Hugo Mota
Hugo Mota

Reputation: 11577

What's a fast way to scan for directory changes without monitoring?

I'm writing an application in which I have to detect file changes inside a directory. New files, missing files, and so on. Each scan relative to the previous.

I'm currently doing a recursive scan to retrieve all the paths and comparing to the previous list in my database. The problem with this is that some clients require scanning for millions of files. This makes the system consume a lot of resources (cpu and memory). I'm even getting SystemOutOfMemory exceptions.

So I'm wondering if there's a better way to find those changes, maybe without a full scan.

Important note: I can't "monitor" for events since I have to detect changes that happened between scans, no matter if the system was running. I can't afford to lose a single change. So, unless it can catch changes made while it wasn't running I can't use FileSystemWatcher for this.

Upvotes: 0

Views: 440

Answers (1)

user6492769
user6492769

Reputation:

Without knowing how the Directory you are scanning is structured im assuming you have something simmilar to following example.

000/
001/
002/

With each directory having subdirectories simmilar to the top level directory.

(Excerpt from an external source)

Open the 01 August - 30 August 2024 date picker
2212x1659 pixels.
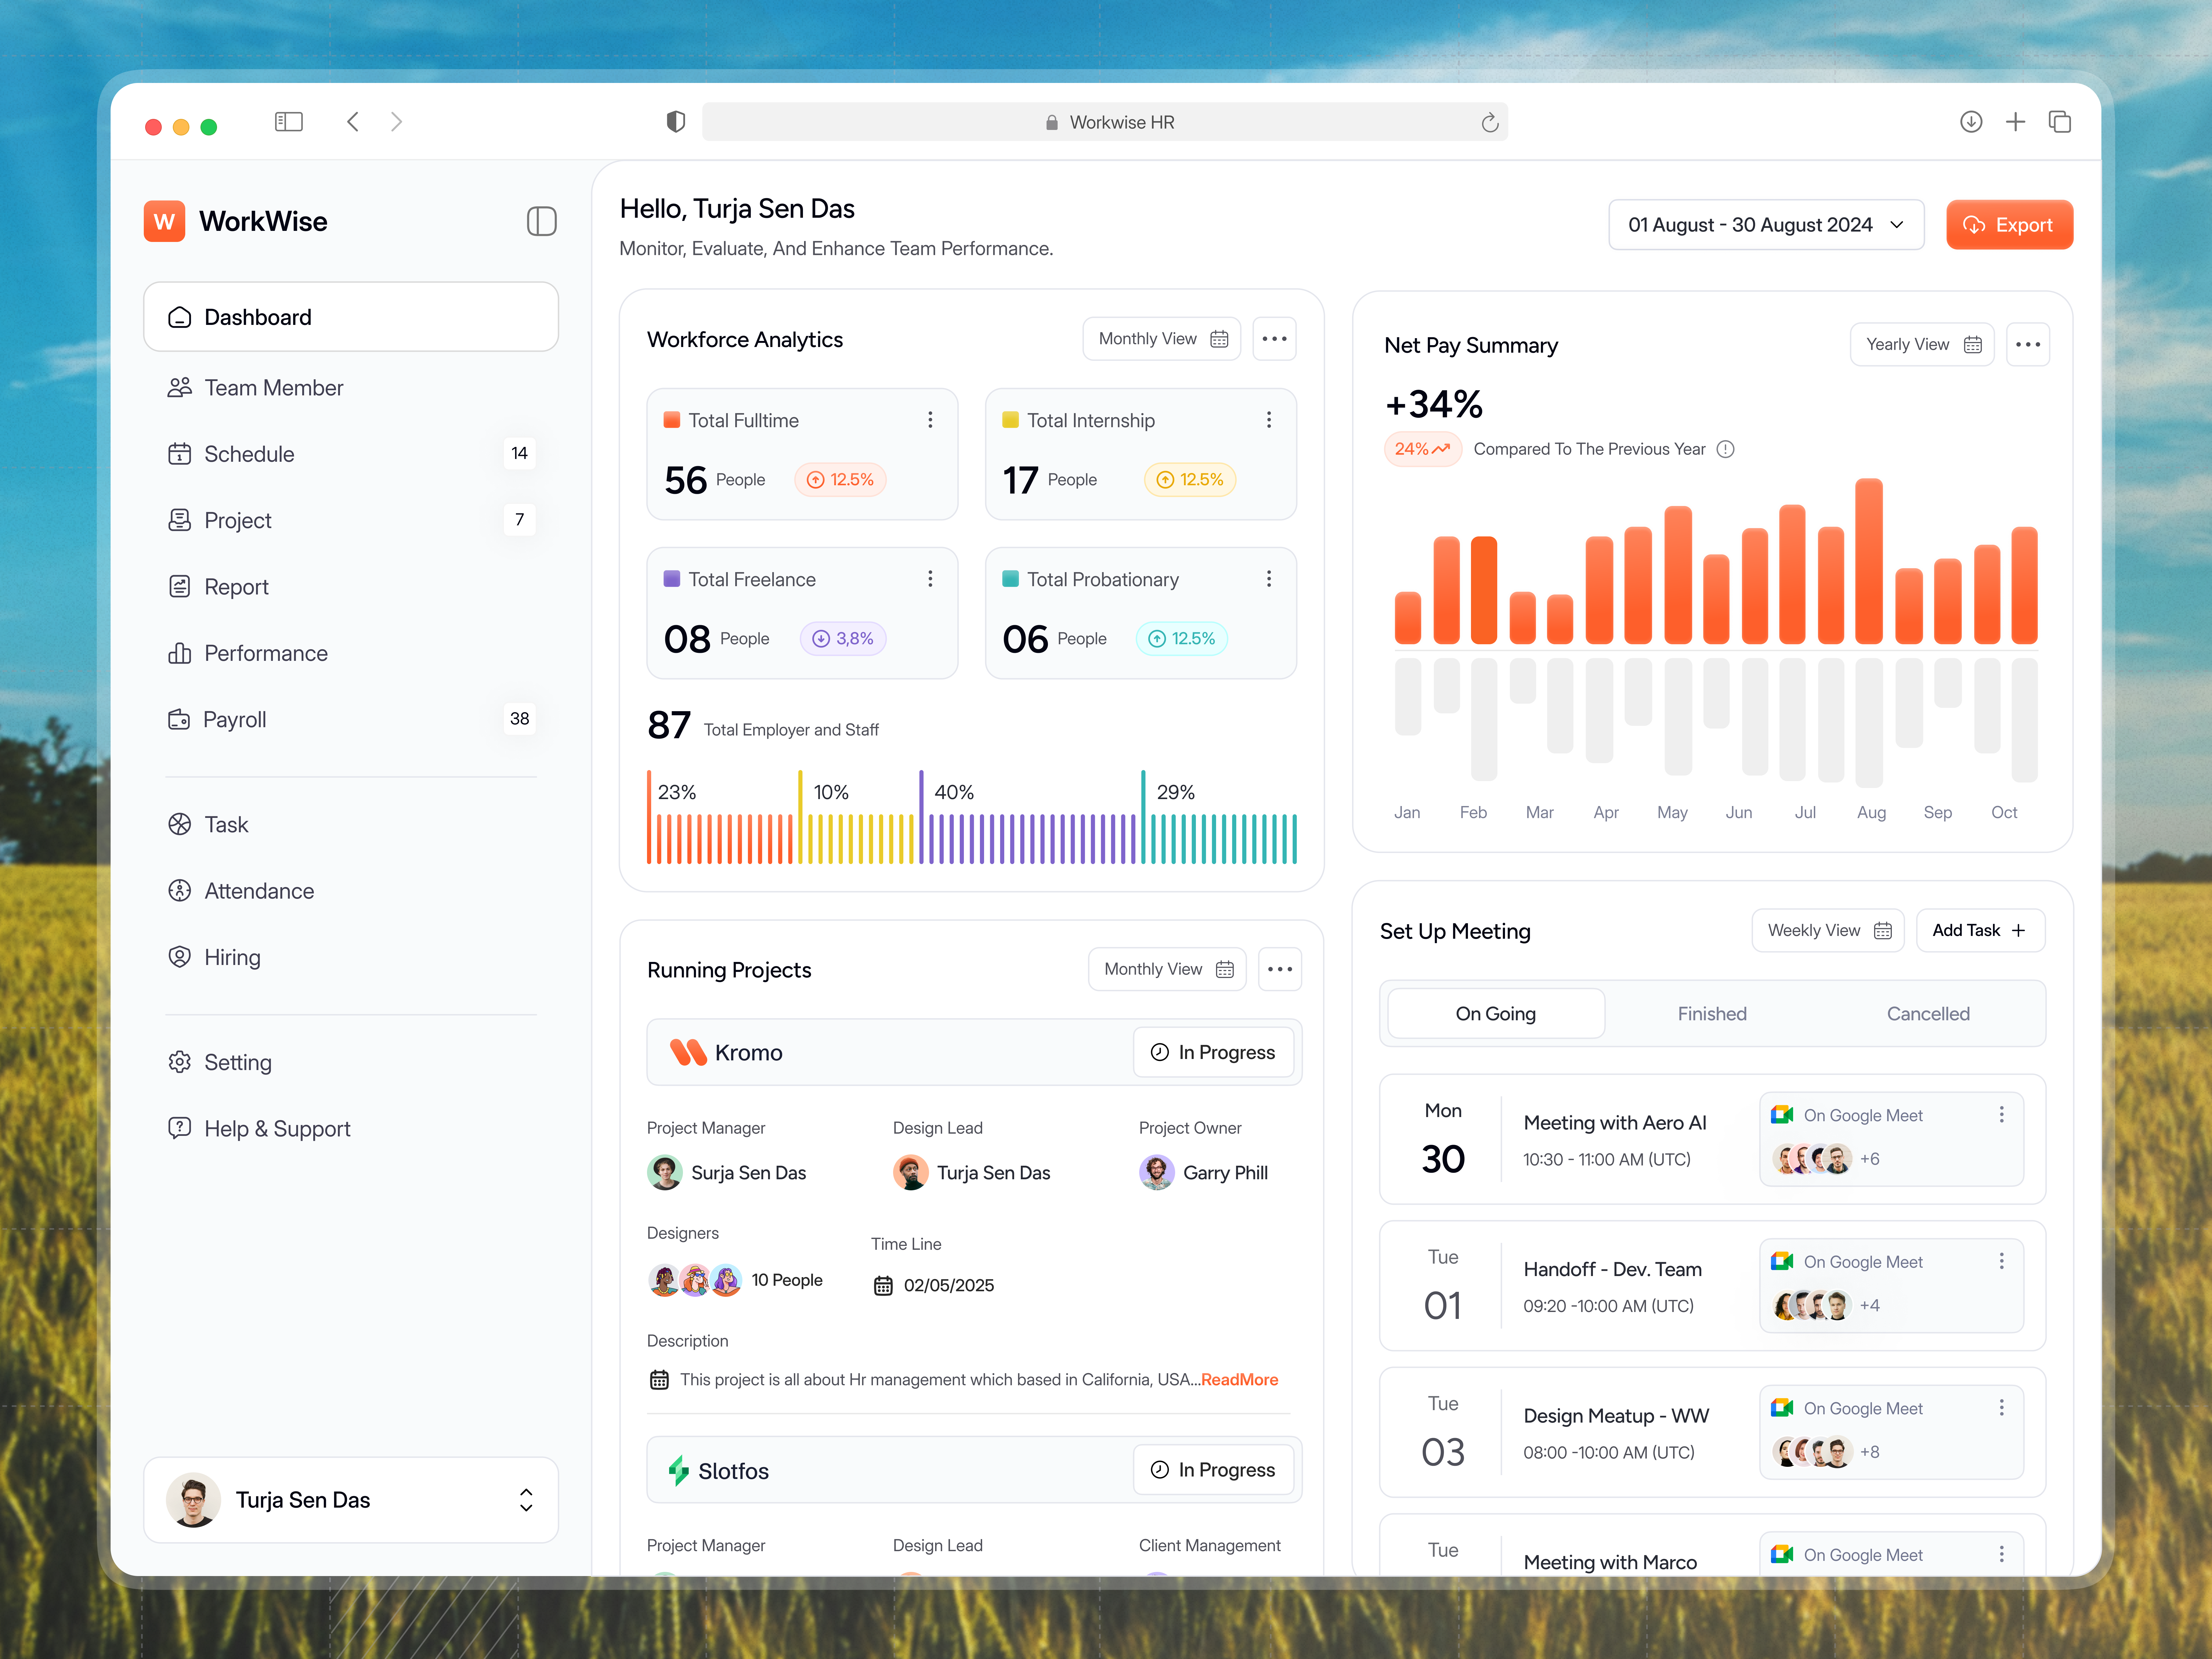(1766, 224)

This would allow you to build up an index like git does internally. Storing identifiers for each tree item (subdirectories, Files) for easy comparrison.

You should then be able to counter the SystemOutOfMemoryException through splitting up the task into multiple sub tasks.

Regarding the runtime i see no possibility to lower it as one component of your system will always have to watch or compare each Item.

If when the files are written the modify date of the directories ist reliably updated you could use this as part of your comparrison.